Starting at the line containing "Task: Pick the Шведски дъб dark finish" and ending at the last line of the material, replace "eye icon" with "view icon". Write out those lines again with everything else unchanged.

---------- Input material

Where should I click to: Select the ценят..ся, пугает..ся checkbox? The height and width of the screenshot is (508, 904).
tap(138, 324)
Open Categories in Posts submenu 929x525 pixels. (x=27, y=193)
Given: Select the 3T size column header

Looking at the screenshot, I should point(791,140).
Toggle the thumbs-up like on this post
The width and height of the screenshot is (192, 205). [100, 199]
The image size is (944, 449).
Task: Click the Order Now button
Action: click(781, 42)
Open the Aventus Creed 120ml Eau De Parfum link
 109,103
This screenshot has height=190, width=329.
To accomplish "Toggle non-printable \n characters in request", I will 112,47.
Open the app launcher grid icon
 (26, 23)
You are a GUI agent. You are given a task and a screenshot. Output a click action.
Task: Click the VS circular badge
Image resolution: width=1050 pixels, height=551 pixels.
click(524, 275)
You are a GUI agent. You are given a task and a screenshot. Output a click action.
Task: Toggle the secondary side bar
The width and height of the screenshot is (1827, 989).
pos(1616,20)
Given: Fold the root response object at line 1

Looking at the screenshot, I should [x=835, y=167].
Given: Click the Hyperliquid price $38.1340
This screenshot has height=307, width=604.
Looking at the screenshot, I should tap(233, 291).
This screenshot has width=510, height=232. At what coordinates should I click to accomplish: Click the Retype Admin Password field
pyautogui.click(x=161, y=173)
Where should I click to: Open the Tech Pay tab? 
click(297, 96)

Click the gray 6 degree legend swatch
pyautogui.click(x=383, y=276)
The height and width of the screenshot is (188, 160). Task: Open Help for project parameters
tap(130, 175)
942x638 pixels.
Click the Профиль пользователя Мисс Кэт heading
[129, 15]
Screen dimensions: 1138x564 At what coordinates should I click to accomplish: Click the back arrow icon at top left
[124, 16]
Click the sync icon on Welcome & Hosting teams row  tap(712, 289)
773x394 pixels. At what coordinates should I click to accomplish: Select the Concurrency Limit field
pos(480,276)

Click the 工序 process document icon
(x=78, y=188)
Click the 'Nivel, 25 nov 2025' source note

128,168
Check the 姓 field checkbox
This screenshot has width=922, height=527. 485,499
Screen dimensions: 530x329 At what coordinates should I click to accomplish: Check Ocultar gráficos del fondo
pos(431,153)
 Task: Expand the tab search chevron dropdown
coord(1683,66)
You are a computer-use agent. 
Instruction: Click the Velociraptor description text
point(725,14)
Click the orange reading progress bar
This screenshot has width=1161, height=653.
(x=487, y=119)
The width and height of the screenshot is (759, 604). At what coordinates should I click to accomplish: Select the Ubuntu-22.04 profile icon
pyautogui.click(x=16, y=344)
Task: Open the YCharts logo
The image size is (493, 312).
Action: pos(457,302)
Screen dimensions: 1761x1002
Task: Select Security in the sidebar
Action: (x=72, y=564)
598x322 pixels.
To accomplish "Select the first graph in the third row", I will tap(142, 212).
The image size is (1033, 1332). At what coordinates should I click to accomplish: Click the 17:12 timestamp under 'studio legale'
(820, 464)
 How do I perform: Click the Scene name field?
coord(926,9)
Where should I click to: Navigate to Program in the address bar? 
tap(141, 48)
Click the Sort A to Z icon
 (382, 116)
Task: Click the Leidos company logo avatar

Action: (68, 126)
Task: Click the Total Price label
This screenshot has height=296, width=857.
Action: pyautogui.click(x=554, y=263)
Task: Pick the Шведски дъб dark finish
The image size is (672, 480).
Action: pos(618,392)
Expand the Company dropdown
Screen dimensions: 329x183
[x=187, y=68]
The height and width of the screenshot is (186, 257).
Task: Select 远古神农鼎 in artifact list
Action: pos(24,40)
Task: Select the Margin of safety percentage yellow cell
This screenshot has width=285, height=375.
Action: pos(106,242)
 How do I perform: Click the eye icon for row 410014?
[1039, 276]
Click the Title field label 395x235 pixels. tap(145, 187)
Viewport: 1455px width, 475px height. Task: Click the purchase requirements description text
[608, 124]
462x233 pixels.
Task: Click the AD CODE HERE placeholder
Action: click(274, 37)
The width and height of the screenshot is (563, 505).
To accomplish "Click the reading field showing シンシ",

--------------------

_Reply_
Task: Pick the Шведски дъб dark finish
The image size is (672, 480).
Action: pos(618,392)
Expand the Company dropdown
Screen dimensions: 329x183
[x=187, y=68]
The height and width of the screenshot is (186, 257).
Task: Select 远古神农鼎 in artifact list
Action: pos(24,40)
Task: Select the Margin of safety percentage yellow cell
This screenshot has width=285, height=375.
Action: pos(106,242)
 How do I perform: Click the view icon for row 410014?
[1039, 276]
Click the Title field label 395x235 pixels. tap(145, 187)
Viewport: 1455px width, 475px height. Task: Click the purchase requirements description text
[608, 124]
462x233 pixels.
Task: Click the AD CODE HERE placeholder
Action: click(274, 37)
The width and height of the screenshot is (563, 505).
To accomplish "Click the reading field showing シンシ",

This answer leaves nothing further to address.